On Sun, 7 Oct 2012 20:39:09 +0100, Al Viro wrote
> On Sun, Oct 07, 2012 at 07:33:36PM +0200, Oleg Nesterov wrote:
> 
> > > Um...  There's a bunch of architectures that are in the same situation.
> > > grep for do_notify_resume() and you'll see...
> > 
> > And every do_notify_resume() should be changed anyway, do_signal() and
> > tracehook_notify_resume() should be re-ordered.
> 
> There's a bit more to it.  The thing is, we have quite a mess around
> the signal-handling loops, mixed with that regarding the signal restarts.
> On arm it's done about right by now:
> 	* looping until all signals had been handled is done in C;
> none of that "loop in asm glue" nonsense anymore.
> 	* prevention of double restarts is *also* there, TYVM.
> 	* do_work_pending() is called with interrupts disabled.

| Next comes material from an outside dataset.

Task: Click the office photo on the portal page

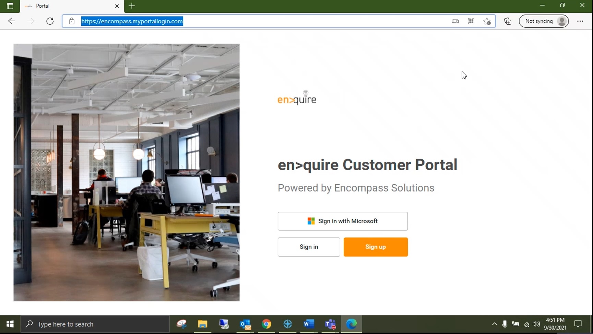Action: coord(127,172)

> It may return 0, in which case we are done, interrupts are disabled
> and the caller should proceed to userland without reenabling them
> until it leaves.  Otherwise we have a syscall restart to handle and
> no userland signal handler had been invoked.  Interrupts are enabled
> and we should simply reload arguments and syscall number from pt_regs
> and proceed to syscall entry, without returning to userland.  The 
> only twist is that negative return value means ERESTART_RESTARTBLOCK 
> kind of restart, in which case we need to use __NR_restart_syscall 
> for syscall number.
> 
> Note that we do *not* go through return to userland and reentering 
> the kernel on handlerless syscall restarts.  S390 uses the same 
> model, but there it's done in assembler glue - for no good reason. 
>  Should be in straight C.
> 
> For alpha there's another twist, though - there we do _not_ save all
> registers in pt_regs; there's a fairly large chunk of callee-saved
> registers we don't need to protect from being messed by C parts of
> the kernel.  We do need to save them in sigcontext, though.  So alpha
> (and quite a few other architctures) has separate struct switch_stack
> 
> (named so since switch_to() needs to save/restore the same registers)
> . Rules: 	* on fork() et.al. we save those callee-saved registers in 
> struct switch_stack, right next to pt_regs.  We do that before 
> calling the actual sys_fork() and have copy_thread() copy these guys 
> into child.  Remember that newborns are first woken up in ret_from_fork
> and as with all context switches they go through switch_to().  So these
> registers are restored by the time the sucker wakes up.
> 	* on signal delivery we save those registers in struct switch_stack
> and use it, along with pt_regs it lives next to, to fill sigcontext.
> 	* ptrace counts on those suckers being next to pt_regs.  That allows
> tracer to modify tracee's registers, including callee-saved ones.  
> So we
> (1) restore them from switch_stack once we are done with do_signal() 
> and
> (2) save/restore them around another place where we can get stopped for
> tracer to examine us - PTRACE_SYSCALL-induced paths in syscall handling.
> 	* on sigreturn/rt_sigreturn we need to restore all registers.
> So we reserve switch_stack on stack, next to pt_regs and have the C 
> part of sigreturn fill those along with pt_regs.  Once we are done,
>  read those registers from switch_stack.
> 
> That's more or less it; many other architectures are doing more or less
> similar things, but not all of them put that stuff into separate structure.
> 
> E.g. another valid solution is to leave space in pt_regs, fill only 
> a subset on entry and have switch_to() save stuff in task_struct 
> instead of putting it on kernel stack.
> 
> What it means for us is that saving all that crap on stack should *not*
> be done unless we have work to do.  OTOH, in situations when we have
> more than one pending signal it's bloody dumb to save/restore around
> each do_notify_resume() call separately.  OTTH, in situation when 
> we'd run out of timeslice and had nothing arrive until we'd regained 
> CPU save/restore around schedule() is pointless at the very least. 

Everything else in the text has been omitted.